** Entries for locating words and elements **
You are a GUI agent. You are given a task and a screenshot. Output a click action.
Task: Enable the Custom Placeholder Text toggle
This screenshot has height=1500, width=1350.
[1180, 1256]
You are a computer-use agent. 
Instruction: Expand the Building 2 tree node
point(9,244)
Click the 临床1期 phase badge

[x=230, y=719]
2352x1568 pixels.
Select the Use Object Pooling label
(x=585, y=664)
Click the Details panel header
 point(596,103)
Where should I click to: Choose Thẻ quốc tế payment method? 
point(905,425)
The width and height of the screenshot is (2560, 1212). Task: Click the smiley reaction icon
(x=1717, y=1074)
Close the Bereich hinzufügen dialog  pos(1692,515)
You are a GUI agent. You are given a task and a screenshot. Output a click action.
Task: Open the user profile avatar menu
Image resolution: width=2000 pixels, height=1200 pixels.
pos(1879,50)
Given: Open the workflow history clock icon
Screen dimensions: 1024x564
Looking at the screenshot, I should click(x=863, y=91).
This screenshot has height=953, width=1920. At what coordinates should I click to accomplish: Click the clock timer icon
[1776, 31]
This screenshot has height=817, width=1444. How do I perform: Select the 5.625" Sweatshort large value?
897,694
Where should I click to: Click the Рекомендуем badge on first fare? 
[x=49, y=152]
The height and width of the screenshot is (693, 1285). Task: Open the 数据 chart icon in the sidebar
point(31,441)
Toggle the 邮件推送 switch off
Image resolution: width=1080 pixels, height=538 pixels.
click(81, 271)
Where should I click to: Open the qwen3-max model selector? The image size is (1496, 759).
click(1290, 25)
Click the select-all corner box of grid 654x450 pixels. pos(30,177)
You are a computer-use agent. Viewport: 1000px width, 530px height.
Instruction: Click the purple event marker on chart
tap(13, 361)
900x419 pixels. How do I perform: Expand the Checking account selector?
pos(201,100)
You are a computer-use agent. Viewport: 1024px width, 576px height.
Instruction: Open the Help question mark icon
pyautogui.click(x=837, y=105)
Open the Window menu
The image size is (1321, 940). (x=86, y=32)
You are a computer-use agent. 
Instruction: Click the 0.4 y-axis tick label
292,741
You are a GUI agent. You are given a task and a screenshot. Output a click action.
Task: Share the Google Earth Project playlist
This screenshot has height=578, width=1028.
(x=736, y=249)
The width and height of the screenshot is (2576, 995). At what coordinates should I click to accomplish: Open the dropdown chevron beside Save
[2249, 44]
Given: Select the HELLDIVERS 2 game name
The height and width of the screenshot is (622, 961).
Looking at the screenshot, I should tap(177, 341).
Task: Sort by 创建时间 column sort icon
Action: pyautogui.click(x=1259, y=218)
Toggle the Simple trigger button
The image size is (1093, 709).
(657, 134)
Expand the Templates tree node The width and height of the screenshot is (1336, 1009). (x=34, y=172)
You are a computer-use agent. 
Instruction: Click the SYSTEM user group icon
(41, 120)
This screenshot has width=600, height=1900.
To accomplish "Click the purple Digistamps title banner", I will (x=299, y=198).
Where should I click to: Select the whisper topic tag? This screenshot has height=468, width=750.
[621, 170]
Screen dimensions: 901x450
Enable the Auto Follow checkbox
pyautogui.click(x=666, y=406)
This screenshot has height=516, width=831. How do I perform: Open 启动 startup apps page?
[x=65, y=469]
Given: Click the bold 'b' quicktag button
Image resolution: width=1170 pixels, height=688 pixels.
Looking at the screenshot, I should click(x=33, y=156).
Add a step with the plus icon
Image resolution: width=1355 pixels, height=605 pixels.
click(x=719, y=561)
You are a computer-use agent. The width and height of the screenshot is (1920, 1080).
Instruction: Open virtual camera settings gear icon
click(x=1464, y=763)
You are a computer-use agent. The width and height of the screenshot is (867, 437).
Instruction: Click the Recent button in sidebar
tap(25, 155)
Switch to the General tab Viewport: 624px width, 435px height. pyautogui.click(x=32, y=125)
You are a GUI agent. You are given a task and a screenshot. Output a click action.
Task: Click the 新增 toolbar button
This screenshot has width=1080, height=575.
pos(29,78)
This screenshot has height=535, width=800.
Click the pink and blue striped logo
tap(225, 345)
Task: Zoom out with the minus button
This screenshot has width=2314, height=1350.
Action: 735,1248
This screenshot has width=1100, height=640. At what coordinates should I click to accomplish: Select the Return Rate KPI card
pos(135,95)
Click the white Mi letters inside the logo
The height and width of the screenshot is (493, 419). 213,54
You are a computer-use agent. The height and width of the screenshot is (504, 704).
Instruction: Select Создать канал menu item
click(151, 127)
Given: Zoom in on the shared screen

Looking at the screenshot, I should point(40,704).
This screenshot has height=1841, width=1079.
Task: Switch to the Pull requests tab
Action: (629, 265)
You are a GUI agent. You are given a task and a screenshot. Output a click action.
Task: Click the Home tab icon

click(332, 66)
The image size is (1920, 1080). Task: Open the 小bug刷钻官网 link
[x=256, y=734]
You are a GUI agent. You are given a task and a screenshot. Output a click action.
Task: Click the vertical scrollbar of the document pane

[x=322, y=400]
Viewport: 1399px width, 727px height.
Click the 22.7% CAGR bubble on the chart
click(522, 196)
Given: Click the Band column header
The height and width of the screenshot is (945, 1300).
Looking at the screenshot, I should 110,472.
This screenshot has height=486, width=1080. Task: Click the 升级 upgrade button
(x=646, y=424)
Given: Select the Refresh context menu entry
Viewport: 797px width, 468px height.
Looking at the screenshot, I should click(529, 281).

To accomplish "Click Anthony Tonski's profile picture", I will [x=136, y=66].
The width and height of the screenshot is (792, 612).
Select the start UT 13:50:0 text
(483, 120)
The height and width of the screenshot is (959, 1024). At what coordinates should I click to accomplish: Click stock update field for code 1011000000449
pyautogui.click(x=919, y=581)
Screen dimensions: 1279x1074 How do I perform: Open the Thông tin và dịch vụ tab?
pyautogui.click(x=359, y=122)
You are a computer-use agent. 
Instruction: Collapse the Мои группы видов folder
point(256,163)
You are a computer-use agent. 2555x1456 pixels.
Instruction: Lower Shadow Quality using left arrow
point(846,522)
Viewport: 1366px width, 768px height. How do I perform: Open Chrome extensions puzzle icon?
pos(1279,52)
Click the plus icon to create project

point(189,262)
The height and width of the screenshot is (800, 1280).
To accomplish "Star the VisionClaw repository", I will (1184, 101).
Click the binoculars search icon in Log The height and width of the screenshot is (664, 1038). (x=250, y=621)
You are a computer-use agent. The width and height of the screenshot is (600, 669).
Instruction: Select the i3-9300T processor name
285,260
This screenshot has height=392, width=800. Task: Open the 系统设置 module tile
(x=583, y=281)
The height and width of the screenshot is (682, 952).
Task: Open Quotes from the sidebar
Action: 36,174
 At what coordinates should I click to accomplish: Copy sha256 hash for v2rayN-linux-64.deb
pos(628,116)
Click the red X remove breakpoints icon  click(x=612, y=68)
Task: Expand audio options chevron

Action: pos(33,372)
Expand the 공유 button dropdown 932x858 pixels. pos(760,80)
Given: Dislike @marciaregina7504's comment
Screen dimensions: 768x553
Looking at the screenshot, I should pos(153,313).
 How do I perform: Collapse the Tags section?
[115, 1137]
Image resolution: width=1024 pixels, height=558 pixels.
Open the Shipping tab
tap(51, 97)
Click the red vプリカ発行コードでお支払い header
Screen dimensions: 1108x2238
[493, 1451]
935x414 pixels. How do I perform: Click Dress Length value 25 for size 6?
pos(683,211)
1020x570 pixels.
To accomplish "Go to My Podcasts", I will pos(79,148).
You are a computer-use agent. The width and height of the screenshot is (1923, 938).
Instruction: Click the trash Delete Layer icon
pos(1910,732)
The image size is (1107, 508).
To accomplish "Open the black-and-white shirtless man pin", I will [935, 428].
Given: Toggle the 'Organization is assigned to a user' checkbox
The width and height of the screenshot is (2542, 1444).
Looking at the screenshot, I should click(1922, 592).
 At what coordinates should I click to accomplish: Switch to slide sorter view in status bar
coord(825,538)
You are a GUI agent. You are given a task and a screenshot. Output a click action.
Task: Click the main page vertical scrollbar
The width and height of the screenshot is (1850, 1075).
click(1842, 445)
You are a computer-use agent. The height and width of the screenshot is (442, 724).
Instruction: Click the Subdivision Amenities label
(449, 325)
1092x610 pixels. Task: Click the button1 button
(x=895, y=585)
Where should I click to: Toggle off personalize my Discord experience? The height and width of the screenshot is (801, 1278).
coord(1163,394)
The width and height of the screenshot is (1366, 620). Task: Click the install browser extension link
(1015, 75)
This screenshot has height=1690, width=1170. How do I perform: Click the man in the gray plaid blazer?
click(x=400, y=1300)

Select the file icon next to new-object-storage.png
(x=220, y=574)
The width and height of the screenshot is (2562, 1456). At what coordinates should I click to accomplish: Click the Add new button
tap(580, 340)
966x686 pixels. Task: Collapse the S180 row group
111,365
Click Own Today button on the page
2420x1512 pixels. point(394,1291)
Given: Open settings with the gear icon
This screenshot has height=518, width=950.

** PROBLEM REQUIREMENTS **
Copy out the lines of the records exactly, from the line with "This screenshot has height=516, width=831." up to and including the line with "click(151, 127)".

** ANSWER TO THE EXERCISE **
This screenshot has height=516, width=831. How do I perform: Open 启动 startup apps page?
[x=65, y=469]
Given: Click the bold 'b' quicktag button
Image resolution: width=1170 pixels, height=688 pixels.
Looking at the screenshot, I should click(x=33, y=156).
Add a step with the plus icon
Image resolution: width=1355 pixels, height=605 pixels.
click(x=719, y=561)
You are a computer-use agent. The width and height of the screenshot is (1920, 1080).
Instruction: Open virtual camera settings gear icon
click(x=1464, y=763)
You are a computer-use agent. The width and height of the screenshot is (867, 437).
Instruction: Click the Recent button in sidebar
tap(25, 155)
Switch to the General tab Viewport: 624px width, 435px height. pyautogui.click(x=32, y=125)
You are a GUI agent. You are given a task and a screenshot. Output a click action.
Task: Click the 新增 toolbar button
This screenshot has width=1080, height=575.
pos(29,78)
This screenshot has height=535, width=800.
Click the pink and blue striped logo
tap(225, 345)
Task: Zoom out with the minus button
This screenshot has width=2314, height=1350.
Action: 735,1248
This screenshot has width=1100, height=640. At what coordinates should I click to accomplish: Select the Return Rate KPI card
pos(135,95)
Click the white Mi letters inside the logo
The height and width of the screenshot is (493, 419). 213,54
You are a computer-use agent. The height and width of the screenshot is (504, 704).
Instruction: Select Создать канал menu item
click(151, 127)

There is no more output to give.